[![AWS Data Wrangler](_static/logo.png "AWS Data Wrangler")](https://github.com/awslabs/aws-data-wrangler)

# PyTorch

## Table of Contents
* [1.Defining Training Function](#1.-Defininf-Training-Function)
* [2.Traning From Amazon S3](#1.-Traning-From-Amazon-S3)
	* [2.1 Writing PyTorch Dataset to S3](#1.1-Writing-PyTorch-Dataset-to-S3)
	* [2.2 Training Network](#1.2-Training-Network)
* [3. Training From SQL Query](#2.-Training-From-SQL-Query)
	* [3.1 Writing Data to SQL Database](#2.1-Writing-Data-to-SQL-Database)
	* [3.3 Training Network From SQL](#2.2-Reading-single-JSON-file)
* [4. Creating Custom S3 Dataset](#1.-Creating-Custom-S3-Dataset)
	* [4.1 Creating Custom PyTorch Dataset](#1.1-Creating-Custom-PyTorch-Dataset)
	* [4.2 Writing Data to S3](#1.1-Writing-Data-to-S3)
	* [4.3 Training Network](#1.2-Training-Network)
* [5. Delete objects](#6.-Delete-objects)

In [1]:
import io
import boto3
import torch
import torchvision
import awswrangler as wr

from torch.optim import SGD
from torch.nn import CrossEntropyLoss
from torch.utils.data import DataLoader

In [2]:
import getpass
bucket = getpass.getpass()

# 1. Defining Training Function

In [4]:
def train(model, dataset, batch_size=64, epochs=2, device='cpu'):

    criterion = CrossEntropyLoss().to(device)
    opt = SGD(model.parameters(), 0.025)
    loader = DataLoader(dataset, batch_size=batch_size, num_workers=1)

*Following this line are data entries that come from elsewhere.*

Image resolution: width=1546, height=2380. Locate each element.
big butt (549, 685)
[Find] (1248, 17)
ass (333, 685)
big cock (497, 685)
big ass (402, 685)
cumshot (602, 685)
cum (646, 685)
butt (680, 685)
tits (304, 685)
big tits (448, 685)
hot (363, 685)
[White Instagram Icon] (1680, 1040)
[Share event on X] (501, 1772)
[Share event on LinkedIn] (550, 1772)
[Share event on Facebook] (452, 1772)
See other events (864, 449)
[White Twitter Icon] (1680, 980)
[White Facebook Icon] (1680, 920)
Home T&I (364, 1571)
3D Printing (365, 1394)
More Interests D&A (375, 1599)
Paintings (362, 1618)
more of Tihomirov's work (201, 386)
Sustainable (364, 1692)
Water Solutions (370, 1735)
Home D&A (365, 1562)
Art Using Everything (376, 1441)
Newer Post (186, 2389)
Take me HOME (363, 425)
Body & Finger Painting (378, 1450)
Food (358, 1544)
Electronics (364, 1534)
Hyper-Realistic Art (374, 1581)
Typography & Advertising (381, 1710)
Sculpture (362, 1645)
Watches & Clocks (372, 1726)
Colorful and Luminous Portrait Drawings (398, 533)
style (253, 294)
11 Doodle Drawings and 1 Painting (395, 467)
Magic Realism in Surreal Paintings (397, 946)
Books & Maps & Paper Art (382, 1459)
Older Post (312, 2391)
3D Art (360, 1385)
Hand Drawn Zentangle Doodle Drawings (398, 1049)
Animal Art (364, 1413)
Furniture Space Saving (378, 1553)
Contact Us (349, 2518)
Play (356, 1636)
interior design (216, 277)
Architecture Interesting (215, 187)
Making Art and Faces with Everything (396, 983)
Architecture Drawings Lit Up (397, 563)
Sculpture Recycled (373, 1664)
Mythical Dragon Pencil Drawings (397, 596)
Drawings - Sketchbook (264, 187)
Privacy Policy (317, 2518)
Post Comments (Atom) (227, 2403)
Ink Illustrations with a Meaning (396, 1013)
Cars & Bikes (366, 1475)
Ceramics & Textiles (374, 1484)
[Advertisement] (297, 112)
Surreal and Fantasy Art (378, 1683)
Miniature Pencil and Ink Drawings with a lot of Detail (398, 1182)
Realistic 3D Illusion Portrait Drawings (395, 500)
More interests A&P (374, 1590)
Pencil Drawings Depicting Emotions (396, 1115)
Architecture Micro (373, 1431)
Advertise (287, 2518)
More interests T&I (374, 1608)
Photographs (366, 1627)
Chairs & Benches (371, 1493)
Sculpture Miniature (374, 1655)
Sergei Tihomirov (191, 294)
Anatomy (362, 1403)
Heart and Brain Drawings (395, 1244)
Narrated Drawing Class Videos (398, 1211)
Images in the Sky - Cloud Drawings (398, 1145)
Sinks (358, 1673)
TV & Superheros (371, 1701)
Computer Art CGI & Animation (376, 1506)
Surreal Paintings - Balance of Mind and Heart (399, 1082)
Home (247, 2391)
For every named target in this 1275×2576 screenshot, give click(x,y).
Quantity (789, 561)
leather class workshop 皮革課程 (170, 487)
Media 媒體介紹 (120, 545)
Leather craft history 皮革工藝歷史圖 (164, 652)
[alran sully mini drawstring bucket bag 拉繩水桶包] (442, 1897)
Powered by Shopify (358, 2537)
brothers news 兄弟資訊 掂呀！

    for epoch in range(epochs):

        correct = 0    
        model.train()
        for i, (inputs, labels) in enumerate(loader):

            # Forward Pass
            outputs = model(inputs)
            
            # Backward Pass
            loss = criterion(outputs, labels)
            loss.backward()
            opt.step()
            opt.zero_grad()
            
            # Accuracy
            _, predicted = torch.max(outputs.data, 1)
            correct += (predicted == labels).sum().item()
            accuracy = 100 * correct / ((i+1) * batch_size)

            print(f'batch: {i} loss: {loss.mean().item():.4f} acc: {accuracy:.2f}')   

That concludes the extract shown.